The first PIM network system 720A may be coupled to the first group of PIM devices, that is, the first to eighth PIM devices 711A-718A through first to eighth signal/data lines 741A-748A. For example, the first PIM network system 720A may be coupled to the first PIM device 711A through the first signal/data line 741A. The first PIM network system 720A may be coupled to the second PIM device 712A through the second signal/data line 742A. Similarly, the first PIM network system 720A may be coupled to the eighth PIM device 718A through the eighth signal/data line 748A.
The second PIM network system 720B may be coupled to the second group of PIM devices, that is, the first to eighth PIM devices 711B-718B through ninth to sixteenth signal/data lines 741B-748B. For example, the second PIM network system 720B may be coupled to the ninth PIM device 711B through the ninth signal/data line 741B. The second PIM network system 720B may be coupled to the tenth PIM device 712B through the tenth signal/data line 742B. Similarly, the second PIM network system 720B may be coupled to the sixteenth PIM device 718B through the sixteenth signal/data line 748B. Accordingly, traffic control of signals and data for the first to eighth PIM devices 711A-718A may be performed by the first PIM network system 720A. In addition, traffic control of signals and data for the ninth to sixteenth PIM devices 711B-718B may be performed by the second PIM network system 720B.

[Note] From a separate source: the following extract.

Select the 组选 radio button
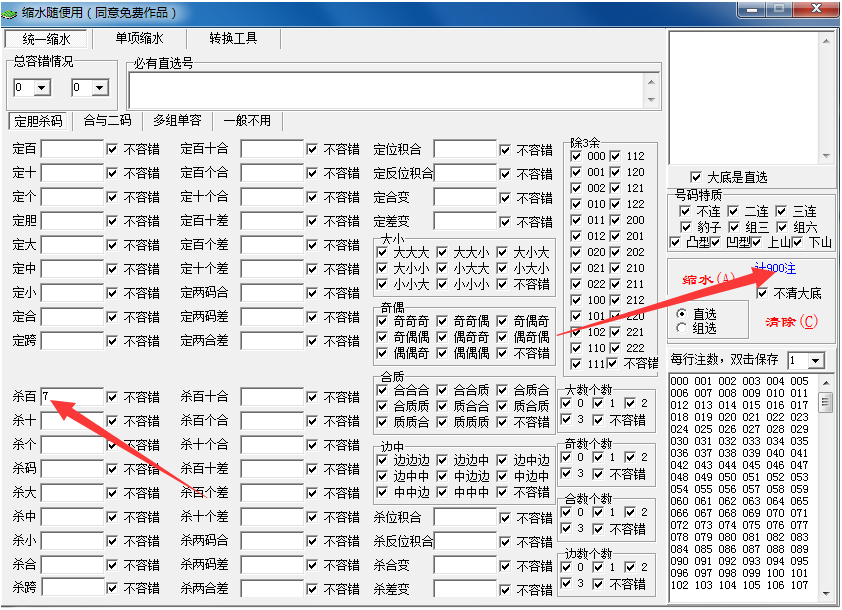This screenshot has width=842, height=610. pyautogui.click(x=682, y=328)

The first interface 731 may perform interfacing between the PIM-based accelerating device 700A and a host device. In an example, the first interface 731 may operate by a PCIe protocol, a CXL protocol, or a USB protocol. The first interface 731 may transmit signals and data transmitted from the host device to the first PIM network system 720A through a first interface bus 751. The first interface 731 may transmit signals and data transmitted from the first PIM network system 720A through the first interface bus 751 to the host device. In this example, the first interface 731 may be coupled to a first PCIe interface 721A of the first PIM network system 720A. On the other hand, the first interface 731 might not be coupled to a second PCIe interface 721B of the second PIM network system 720B. Therefore, the second PIM network system 720B might not directly communicate with the host device, but may communicate with the host device through the first PIM network system 720A.

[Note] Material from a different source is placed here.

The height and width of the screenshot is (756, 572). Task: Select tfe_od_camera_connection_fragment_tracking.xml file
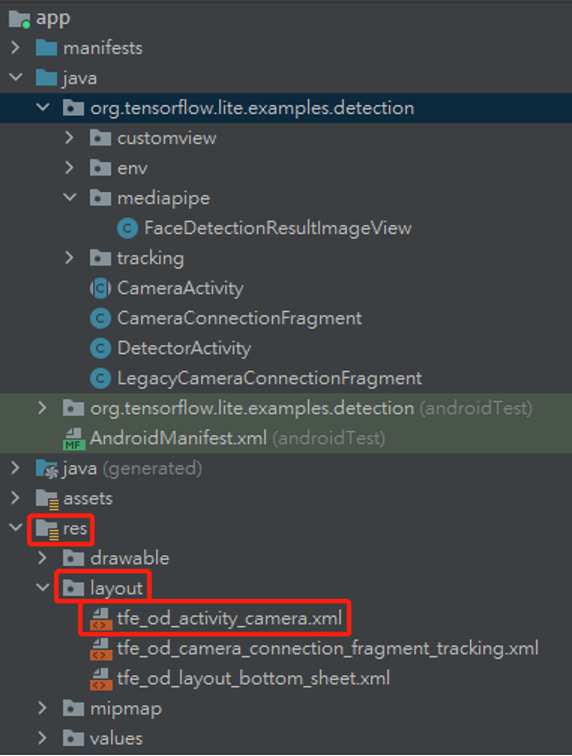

The second interface 732 may perform interfacing between the PIM-based accelerating device 700A and another PIM-based accelerating device or a network router. In an example, the second interface 732 may be a device employing a communication standard, for example, the Ethernet standard. In an example, the second interface 732 may be an SFP port. The second interface 732 may transmit data that is transmitted from the first PIM network system 720A of the PIM-based accelerating device 700A through the second interface bus 752 to a first PIM network system of another PIM-based accelerating device. In addition, the second interface 732 may transmit data that is transmitted from another PIM-based accelerating device to the first PIM network system 720A through the second interface bus 752. Such data transmission may be performed through a network router between the PIM-based accelerating devices. Although not shown in FIG. 19 , in another example, the second interface 732 may also be coupled with the second PIM network system 720B.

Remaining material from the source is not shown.